- Task instructions:
Pull out each line below that contains the word "empty", and copy every such line in full.

- Task material:

[Start]

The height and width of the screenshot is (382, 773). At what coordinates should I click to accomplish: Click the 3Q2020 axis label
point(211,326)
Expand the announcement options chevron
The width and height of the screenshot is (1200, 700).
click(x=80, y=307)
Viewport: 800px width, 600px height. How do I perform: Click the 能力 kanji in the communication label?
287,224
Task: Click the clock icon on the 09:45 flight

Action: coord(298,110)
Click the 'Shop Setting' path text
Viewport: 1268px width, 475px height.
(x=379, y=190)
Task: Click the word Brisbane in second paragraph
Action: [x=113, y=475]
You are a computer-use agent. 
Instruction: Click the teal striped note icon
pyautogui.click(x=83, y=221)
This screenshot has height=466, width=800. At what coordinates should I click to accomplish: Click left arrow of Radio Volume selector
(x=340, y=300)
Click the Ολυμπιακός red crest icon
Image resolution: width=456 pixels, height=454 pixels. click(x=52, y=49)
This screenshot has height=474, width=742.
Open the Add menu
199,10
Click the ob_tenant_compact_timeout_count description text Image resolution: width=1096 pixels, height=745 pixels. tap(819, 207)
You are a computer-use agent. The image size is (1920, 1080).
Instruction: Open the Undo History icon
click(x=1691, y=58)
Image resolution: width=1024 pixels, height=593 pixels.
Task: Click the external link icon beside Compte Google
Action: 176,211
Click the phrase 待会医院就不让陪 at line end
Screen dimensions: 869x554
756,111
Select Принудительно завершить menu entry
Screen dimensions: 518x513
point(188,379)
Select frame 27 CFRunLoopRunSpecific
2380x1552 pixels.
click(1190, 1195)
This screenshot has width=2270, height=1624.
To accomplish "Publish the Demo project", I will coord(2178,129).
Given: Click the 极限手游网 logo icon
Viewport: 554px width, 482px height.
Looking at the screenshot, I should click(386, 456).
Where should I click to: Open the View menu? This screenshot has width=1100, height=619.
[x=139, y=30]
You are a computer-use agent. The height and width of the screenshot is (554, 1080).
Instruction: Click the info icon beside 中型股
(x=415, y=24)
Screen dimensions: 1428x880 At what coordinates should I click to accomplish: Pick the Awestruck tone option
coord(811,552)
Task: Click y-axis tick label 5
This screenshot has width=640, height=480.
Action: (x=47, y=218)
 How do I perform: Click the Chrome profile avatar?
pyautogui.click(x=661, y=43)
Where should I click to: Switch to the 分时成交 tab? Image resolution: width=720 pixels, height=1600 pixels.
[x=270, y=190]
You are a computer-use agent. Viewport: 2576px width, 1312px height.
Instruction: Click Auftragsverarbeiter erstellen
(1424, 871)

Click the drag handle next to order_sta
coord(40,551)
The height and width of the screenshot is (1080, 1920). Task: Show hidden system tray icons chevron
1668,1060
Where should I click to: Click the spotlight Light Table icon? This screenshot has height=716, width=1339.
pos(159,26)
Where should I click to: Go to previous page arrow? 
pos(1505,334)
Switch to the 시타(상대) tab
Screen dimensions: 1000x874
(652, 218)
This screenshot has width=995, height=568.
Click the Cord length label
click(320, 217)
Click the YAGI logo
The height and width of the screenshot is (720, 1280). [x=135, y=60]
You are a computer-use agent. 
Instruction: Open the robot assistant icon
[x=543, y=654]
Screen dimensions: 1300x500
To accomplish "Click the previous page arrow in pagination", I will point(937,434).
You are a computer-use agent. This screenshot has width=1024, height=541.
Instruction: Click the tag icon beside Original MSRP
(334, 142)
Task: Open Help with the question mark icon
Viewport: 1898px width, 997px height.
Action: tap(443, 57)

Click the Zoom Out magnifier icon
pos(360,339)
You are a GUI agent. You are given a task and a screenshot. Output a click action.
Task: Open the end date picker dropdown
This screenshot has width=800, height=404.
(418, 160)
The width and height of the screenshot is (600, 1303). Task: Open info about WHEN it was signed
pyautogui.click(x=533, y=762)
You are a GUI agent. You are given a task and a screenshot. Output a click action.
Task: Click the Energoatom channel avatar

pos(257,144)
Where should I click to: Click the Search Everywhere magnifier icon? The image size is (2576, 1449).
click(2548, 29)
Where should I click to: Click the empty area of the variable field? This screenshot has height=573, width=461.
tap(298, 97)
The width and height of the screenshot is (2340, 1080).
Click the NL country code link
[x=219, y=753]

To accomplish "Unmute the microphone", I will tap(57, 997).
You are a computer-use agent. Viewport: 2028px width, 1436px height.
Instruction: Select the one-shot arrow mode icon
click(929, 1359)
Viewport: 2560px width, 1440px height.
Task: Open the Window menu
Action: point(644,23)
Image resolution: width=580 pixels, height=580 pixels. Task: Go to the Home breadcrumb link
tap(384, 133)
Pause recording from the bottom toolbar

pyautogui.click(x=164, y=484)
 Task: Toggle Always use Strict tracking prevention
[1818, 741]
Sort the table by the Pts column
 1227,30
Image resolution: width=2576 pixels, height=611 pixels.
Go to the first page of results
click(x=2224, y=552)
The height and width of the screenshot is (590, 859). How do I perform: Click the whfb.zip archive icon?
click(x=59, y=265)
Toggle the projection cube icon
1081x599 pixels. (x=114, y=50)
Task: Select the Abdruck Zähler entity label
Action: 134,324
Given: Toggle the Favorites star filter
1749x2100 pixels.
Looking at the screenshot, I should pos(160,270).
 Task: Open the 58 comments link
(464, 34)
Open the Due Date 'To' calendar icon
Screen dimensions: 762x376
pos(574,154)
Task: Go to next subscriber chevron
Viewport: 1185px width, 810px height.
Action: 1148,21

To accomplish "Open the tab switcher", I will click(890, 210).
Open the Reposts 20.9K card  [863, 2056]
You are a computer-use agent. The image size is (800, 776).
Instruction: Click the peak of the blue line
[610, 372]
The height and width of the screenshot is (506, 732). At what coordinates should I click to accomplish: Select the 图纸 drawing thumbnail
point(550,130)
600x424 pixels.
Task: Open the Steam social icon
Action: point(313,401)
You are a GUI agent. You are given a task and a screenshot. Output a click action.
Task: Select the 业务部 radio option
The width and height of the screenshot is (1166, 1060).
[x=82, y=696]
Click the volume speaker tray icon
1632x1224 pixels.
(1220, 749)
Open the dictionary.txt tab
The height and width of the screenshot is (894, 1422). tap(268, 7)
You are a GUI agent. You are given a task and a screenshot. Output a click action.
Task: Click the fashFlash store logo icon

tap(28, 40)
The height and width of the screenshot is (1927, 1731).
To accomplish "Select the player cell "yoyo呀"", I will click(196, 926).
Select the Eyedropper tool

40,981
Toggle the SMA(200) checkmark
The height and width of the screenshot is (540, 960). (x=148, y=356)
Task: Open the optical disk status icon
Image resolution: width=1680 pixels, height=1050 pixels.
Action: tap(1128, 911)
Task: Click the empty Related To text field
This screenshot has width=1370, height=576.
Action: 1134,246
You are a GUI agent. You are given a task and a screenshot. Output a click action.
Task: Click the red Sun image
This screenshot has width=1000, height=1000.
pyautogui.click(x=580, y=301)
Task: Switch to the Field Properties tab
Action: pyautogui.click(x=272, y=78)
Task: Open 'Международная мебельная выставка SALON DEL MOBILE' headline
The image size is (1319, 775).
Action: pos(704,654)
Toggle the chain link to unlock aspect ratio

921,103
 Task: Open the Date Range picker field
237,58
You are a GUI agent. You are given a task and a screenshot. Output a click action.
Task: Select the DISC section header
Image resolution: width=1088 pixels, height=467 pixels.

[End]

- Written reply:
Where should I click to: Click the empty area of the variable field? This screenshot has height=573, width=461.
Task: Click the empty Related To text field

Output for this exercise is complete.